Segment Open
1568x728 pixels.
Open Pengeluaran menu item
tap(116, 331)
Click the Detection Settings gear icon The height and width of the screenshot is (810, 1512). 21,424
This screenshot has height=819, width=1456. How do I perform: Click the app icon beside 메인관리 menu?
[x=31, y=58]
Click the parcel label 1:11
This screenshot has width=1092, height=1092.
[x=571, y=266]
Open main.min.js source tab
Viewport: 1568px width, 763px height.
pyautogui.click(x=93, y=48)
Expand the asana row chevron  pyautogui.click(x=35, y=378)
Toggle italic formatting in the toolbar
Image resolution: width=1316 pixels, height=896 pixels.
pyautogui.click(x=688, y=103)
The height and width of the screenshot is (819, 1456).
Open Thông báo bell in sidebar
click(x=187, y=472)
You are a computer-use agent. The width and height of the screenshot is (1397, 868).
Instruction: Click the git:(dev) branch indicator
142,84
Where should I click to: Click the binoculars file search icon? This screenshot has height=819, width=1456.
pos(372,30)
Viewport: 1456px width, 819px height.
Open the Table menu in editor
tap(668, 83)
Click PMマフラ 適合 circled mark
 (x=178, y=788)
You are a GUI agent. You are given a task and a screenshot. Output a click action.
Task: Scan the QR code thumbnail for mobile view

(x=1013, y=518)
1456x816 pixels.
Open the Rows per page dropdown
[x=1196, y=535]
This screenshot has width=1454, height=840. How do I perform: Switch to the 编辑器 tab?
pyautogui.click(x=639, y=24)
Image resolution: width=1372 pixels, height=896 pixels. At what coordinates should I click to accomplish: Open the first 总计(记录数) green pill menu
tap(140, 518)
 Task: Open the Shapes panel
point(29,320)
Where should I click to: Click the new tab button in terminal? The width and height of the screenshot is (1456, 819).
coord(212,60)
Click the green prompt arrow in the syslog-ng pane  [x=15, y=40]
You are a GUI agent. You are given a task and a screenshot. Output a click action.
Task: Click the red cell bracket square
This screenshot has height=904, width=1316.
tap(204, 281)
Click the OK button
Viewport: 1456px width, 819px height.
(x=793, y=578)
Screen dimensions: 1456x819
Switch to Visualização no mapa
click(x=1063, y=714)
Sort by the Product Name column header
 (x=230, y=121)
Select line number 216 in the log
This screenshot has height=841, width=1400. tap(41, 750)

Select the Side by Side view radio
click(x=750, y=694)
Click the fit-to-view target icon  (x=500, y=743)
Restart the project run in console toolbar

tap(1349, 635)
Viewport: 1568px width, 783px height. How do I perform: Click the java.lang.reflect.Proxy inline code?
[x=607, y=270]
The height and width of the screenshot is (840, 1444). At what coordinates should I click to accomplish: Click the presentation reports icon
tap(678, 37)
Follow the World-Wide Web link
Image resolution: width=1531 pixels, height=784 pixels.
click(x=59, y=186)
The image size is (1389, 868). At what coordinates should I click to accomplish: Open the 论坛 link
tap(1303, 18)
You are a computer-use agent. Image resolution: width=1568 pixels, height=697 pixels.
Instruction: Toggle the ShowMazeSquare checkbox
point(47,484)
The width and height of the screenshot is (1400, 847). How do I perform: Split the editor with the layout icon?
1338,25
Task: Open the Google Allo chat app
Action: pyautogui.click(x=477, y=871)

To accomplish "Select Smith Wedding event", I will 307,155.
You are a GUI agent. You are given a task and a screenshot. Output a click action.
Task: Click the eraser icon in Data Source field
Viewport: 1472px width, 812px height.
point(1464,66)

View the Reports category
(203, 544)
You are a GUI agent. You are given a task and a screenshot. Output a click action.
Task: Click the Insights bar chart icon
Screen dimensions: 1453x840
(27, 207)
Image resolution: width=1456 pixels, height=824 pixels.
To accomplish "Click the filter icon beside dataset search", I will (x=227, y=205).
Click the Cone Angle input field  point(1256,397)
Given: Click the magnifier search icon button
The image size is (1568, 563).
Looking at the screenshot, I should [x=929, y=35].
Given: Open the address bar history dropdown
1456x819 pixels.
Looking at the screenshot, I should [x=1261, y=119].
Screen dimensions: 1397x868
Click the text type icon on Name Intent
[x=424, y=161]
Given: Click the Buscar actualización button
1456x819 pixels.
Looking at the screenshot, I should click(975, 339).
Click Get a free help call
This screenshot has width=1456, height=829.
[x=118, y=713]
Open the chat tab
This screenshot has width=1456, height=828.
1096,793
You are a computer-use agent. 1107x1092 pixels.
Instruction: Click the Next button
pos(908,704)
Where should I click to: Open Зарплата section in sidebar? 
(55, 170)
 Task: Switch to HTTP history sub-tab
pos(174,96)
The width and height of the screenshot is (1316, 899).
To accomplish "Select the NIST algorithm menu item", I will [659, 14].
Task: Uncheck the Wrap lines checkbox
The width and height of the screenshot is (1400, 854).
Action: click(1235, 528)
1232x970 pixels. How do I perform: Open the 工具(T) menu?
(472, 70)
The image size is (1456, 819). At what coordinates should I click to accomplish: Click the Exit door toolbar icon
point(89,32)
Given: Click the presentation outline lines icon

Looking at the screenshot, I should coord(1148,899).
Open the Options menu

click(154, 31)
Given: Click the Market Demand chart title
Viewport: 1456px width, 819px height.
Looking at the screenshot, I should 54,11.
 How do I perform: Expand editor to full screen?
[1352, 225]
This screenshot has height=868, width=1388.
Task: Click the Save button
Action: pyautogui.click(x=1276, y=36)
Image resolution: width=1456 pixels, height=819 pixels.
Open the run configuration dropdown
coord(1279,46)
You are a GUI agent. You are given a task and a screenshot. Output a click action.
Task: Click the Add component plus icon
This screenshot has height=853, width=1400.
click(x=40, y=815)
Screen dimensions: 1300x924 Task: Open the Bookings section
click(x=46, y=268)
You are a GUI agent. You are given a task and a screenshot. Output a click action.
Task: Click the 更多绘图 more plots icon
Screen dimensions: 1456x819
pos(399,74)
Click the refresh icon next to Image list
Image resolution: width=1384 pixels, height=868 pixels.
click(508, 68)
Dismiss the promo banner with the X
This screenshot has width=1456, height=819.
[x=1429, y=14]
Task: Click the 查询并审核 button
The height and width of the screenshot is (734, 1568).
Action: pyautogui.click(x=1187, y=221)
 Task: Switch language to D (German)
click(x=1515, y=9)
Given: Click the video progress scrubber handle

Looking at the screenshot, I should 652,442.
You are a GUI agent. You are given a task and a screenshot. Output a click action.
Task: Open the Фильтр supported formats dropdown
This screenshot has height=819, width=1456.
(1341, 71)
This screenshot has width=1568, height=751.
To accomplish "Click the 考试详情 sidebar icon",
Segment Closed
What is required >> Your reply should be one number: how many lines in the listing hold the word "will".

Answer section >> 3